* _PROBLEM 1_: Rewrite the rows that begin at the one containing "Viewport: 1206px width, 558px height." and end after the one containing "I will pos(90,406).", changing "Viewport" to "Screen" and keeping everything else the same.

* _PASSAGE SHOWN_:
Who's it for? It was designed to be used by serious backprop researchers, as well as a teaching tool for use in introductory AI courses. There are many simulators out there, and many concentrate on the novice student. Unfortunately, these systems usually sacrifice advanced functions (such as flexibility and ability to process large datasets) for their ease of use and nice graphical interface. Con-x attempts to create a tool which is easy to use, but one that the user will not outgrow.
Con-x works quite well with very large data sets, but has a simple scripting interface. We have also used it inside a fuzzy logic/ artificial neural network robot controller (See papers here and also XRCL). All sources and related files are distributed under an open-sources license.
For a complete list of historic changes, see here.
Commands can be given interactively at the Con-x command prompt ([#] Con-x>), or read in from a file. For a quick demo, change to the Con-x demo directory (usually cd cx/samples/), and type the following commands (shown in bold) at the OS prompt (signified by the percent sign):
This runs the Con-x script named xor1.cx which is a 2-2-1 network designed to learn the xor function (see Table 1). To exit the program, type the letter q at the Con-x prompt.

* _PROBLEM 2_: According to the Con-x passage, what should you type at the Con-x prompt to exit the program?

* _DATASET RECORDS_:
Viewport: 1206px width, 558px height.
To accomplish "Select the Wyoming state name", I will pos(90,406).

* * *

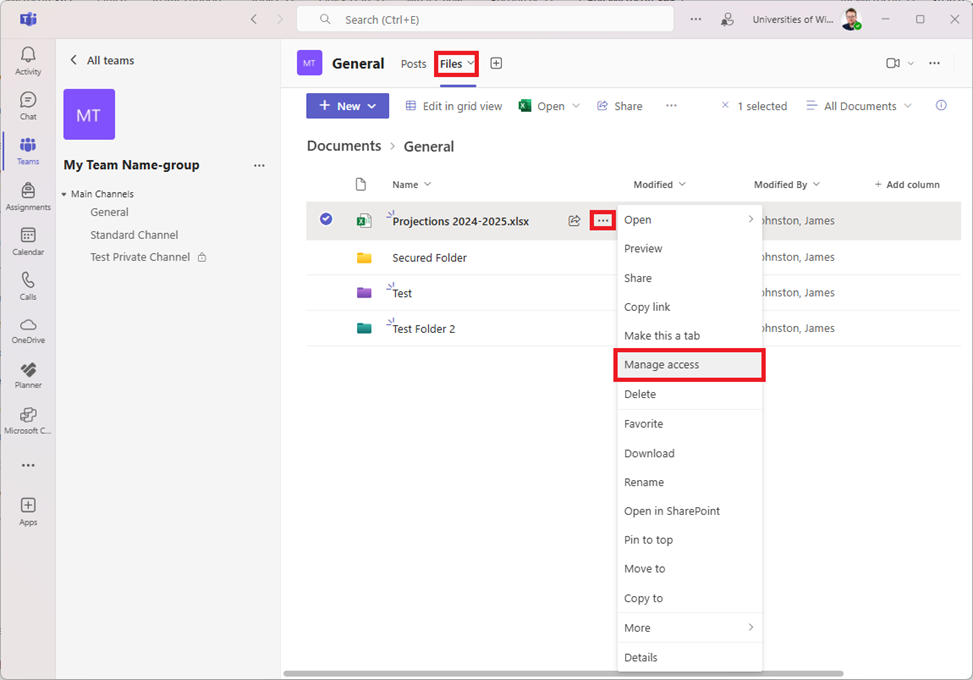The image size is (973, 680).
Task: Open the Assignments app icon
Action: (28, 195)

* _FINISHED ANSWER 1_:
Screen: 1206px width, 558px height.
To accomplish "Select the Wyoming state name", I will pos(90,406).

* _FINISHED ANSWER 2_: The letter q.